Es ist immer so. Das ist ein Gesetz. Es hat mutmaßlich in der jüngeren deutschen Theatergeschichte noch keine Premiere gegeben, die pünktlich begann. Die Reprisen schon, da schaut der Inspizient auf die Uhr, und wenn es halb ist, oder um, dann drückt er den Knopf, und es geht los. Zur Premiere nicht. Ich habe, auch in den sieben Jahren, da ich auf der anderen Seite der Barrikade stand, es nie herausgebracht: Läßt der die Vorstellung bewußt später beginnen? Ist das so eine Art Reflex? Oder sagt ihm der Regisseur, Du, heute ist Premiere, fang mal vier Minuten später an? Gehört jedenfalls habe ich das nie. Immerhin, sie hatten in der Regel sechs Wochen Zeit. Dennoch, sie brauchen jetzt diese vier Minuten noch. Der Text ist gelernt, die Partie studiert, die Bühne eingerichtet, die Kollegen bespuckt. Ja, als Dagmar Schipanski noch Ministerin war, da hatten sie einen Grund, man beginnt schließlich nicht pünktlich, wenn die Ministerin zu spät kommt. Aber das hat sich nicht geändert, seitdem die Landtagspräsidentin gar nicht mehr kommt, und es ist auch nicht nur in Thüringen so. Als wollten sie die Spannung ertragen, bis es gar nicht mehr geht, bis die Premiere das kleinere Übel erscheint.

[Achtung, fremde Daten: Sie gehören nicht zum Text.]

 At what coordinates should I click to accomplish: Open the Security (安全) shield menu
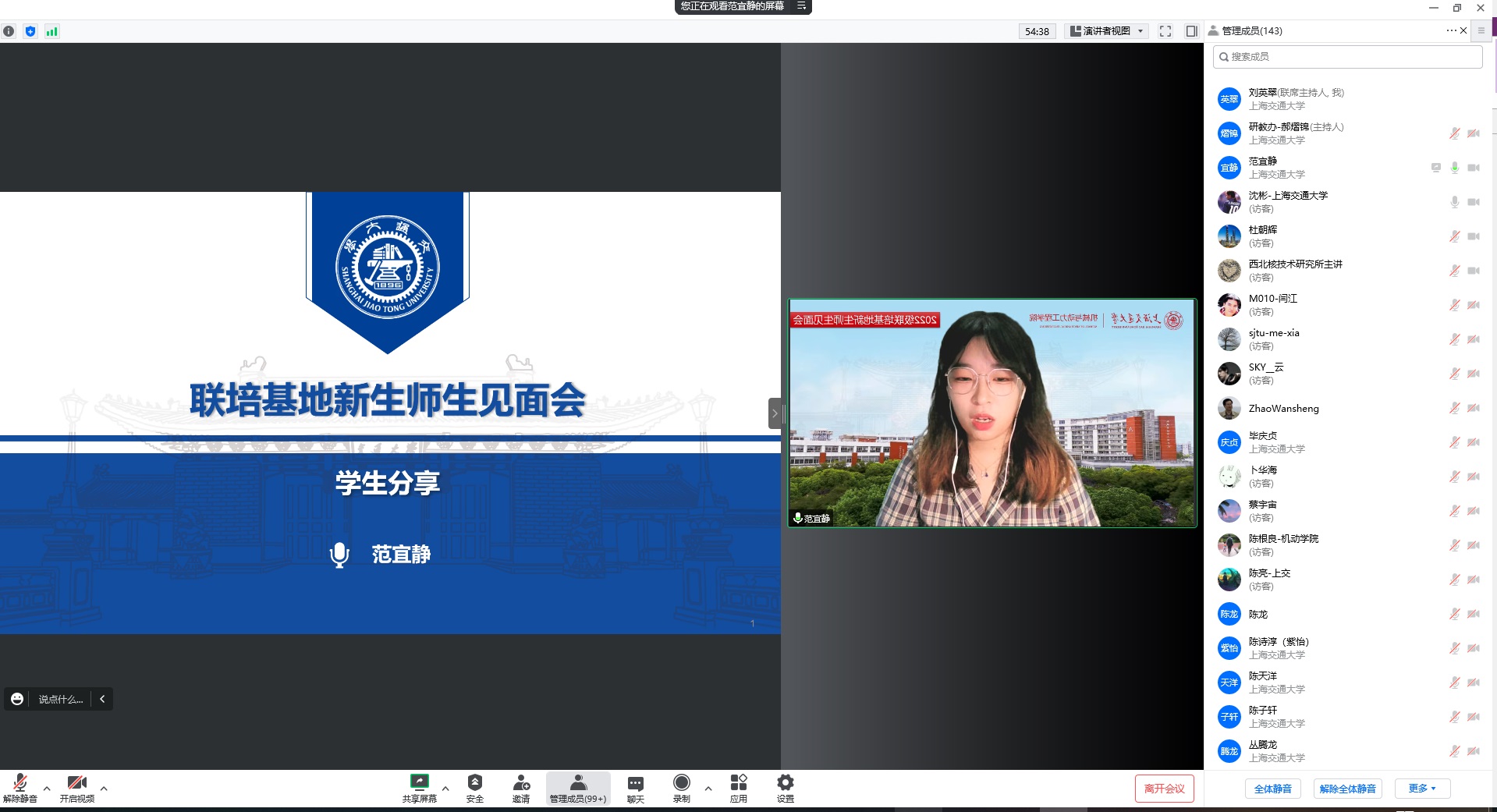pyautogui.click(x=474, y=787)
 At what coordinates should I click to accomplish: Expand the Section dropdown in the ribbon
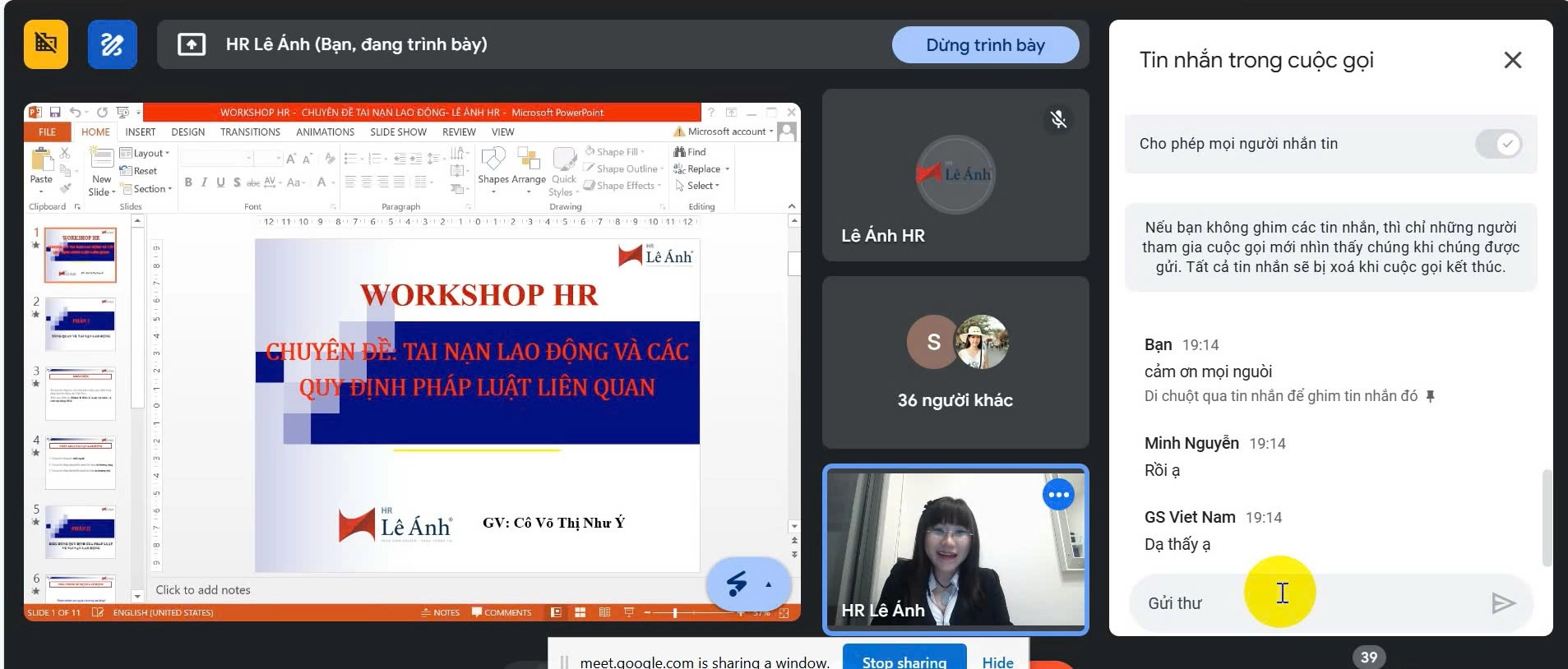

Auch am anderen Ende der Premiere wartet ein Gesetz. Es besagt, daß die Vorhangordnung spätestens nach dem dritten Vorhang zusammenbricht. Entweder, sie wissen nicht mehr, wer jetzt dran ist, wer von links kommt und nach rechts abgeht, oder der Vorhang fallt gerade, während sie sich zierlich verbeugen, oder er schließt sich nicht, nachdem sie sich zierlich verbeugt haben. Oder sie warten zu lange mit der letzten Verbeugung und kommen erst raus, wenn das Publikum auch schon halb raus ist. Dann lächeln das Publikum und die Künstler einander an und haben ein Verständnis, sie haben sich beide geirrt und werfen sich nichts vor.
Ich hingegen, zwischen uns soll Wahrheit sein, werfe dem Opernpublikum etwas vor: seinen Enthusiasmus, der nicht selten größer ist als sein Kunstverständnis. Das offenbart sich in der verbreiteten Unart, eine gute Operninszenierung kaputtzuklatschen. Daß man zwischen den Sätzen eines Konzertes nicht applaudiert, das hat sich herumgeredet, das ist Bildungsgut. Obgleich, manchmal fällt es ihnen bestimmt schwer. Die schöne Musik, und man muß die Hände fein stille halten. Aber wer es nicht täte, der ist blamiert, und alle blickten ihn verachtend an, Banause.
Darf ich Sie um einen klitzekleinen Gefallen bitten? Warten Sie in der Oper doch bitte mit dem Schlußapplaus, bis sich der Vorhang geschlossen, hat, oder sogar zwei, drei Sekunden länger. Das wirkt beinahe so gebildet und kultiviert wie das Schweigen zwischen den Sätzen. Probieren Sie’s mal.